Banco Popular de Puerto Rico agreed to acquire Westernbank's deposits and about $9.4 billion of its assets. The FDIC will keep the remainder for eventual sale. Scotiabank de Puerto Rico agreed to buy all the assets and deposits of R-G Premier Bank. And Oriental Bank and Trust is acquiring all the assets and deposits of Eurobank. The three healthier acquiring banks are based in San Juan, the Puerto Rican capital.

The three failed banks together held more than one-fifth of the total bank assets on the U.S. Caribbean territory. They had struggled to stay afloat during Puerto Rico's grinding, four-year recession.

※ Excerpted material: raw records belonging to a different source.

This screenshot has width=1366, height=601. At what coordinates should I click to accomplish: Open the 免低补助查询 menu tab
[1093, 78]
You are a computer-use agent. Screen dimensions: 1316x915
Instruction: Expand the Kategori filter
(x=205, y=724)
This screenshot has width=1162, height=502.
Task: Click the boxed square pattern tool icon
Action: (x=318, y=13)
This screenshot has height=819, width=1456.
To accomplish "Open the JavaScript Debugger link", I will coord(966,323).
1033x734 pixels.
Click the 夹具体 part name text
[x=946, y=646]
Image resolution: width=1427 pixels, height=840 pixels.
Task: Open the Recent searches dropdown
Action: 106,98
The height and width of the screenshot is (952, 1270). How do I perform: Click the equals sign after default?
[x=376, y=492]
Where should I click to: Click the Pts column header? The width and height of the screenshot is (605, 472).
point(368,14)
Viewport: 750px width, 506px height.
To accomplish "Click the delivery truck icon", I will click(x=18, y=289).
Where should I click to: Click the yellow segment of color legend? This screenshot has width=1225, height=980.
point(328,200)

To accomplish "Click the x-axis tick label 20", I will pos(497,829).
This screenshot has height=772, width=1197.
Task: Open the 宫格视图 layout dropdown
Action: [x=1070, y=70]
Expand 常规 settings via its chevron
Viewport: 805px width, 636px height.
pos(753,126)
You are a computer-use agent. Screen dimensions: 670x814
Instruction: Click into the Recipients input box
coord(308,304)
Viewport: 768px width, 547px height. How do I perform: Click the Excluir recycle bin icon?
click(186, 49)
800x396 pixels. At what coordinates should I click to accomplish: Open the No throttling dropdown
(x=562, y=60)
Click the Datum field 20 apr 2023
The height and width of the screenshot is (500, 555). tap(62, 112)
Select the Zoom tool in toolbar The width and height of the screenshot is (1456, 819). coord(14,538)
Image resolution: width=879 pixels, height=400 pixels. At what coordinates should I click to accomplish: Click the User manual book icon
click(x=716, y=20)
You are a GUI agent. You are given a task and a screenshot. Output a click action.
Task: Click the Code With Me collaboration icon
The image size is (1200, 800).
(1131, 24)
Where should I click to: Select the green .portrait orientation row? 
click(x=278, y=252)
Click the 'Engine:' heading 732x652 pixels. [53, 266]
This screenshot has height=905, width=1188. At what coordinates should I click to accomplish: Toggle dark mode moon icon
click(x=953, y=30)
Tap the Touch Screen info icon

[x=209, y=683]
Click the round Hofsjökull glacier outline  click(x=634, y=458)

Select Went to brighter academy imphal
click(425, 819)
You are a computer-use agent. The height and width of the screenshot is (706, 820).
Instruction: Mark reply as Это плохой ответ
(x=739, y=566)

It was Puerto Rico's largest bank consolidation in more than two decades as well as one of the FDIC's biggest resolutions of failed banks in the financial crisis that struck in fall 2008.

In addition, the FDIC and Banco Popular agreed to share losses on $8.8 billion of Westernbank's loans and other assets. The agency and Scotiabank agreed to share losses on $5.4 billion of R-G Premier Bank's assets, while the FDIC and Oriental Bank and Trust are to share losses on $1.6 billion of Eurobank's assets.

The failure of Westernbank is expected to cost the deposit insurance fund $3.3 billion; the failure of R-G Premier Bank is expected to cost $1.2 billion; that of Eurobank, $743.9 million.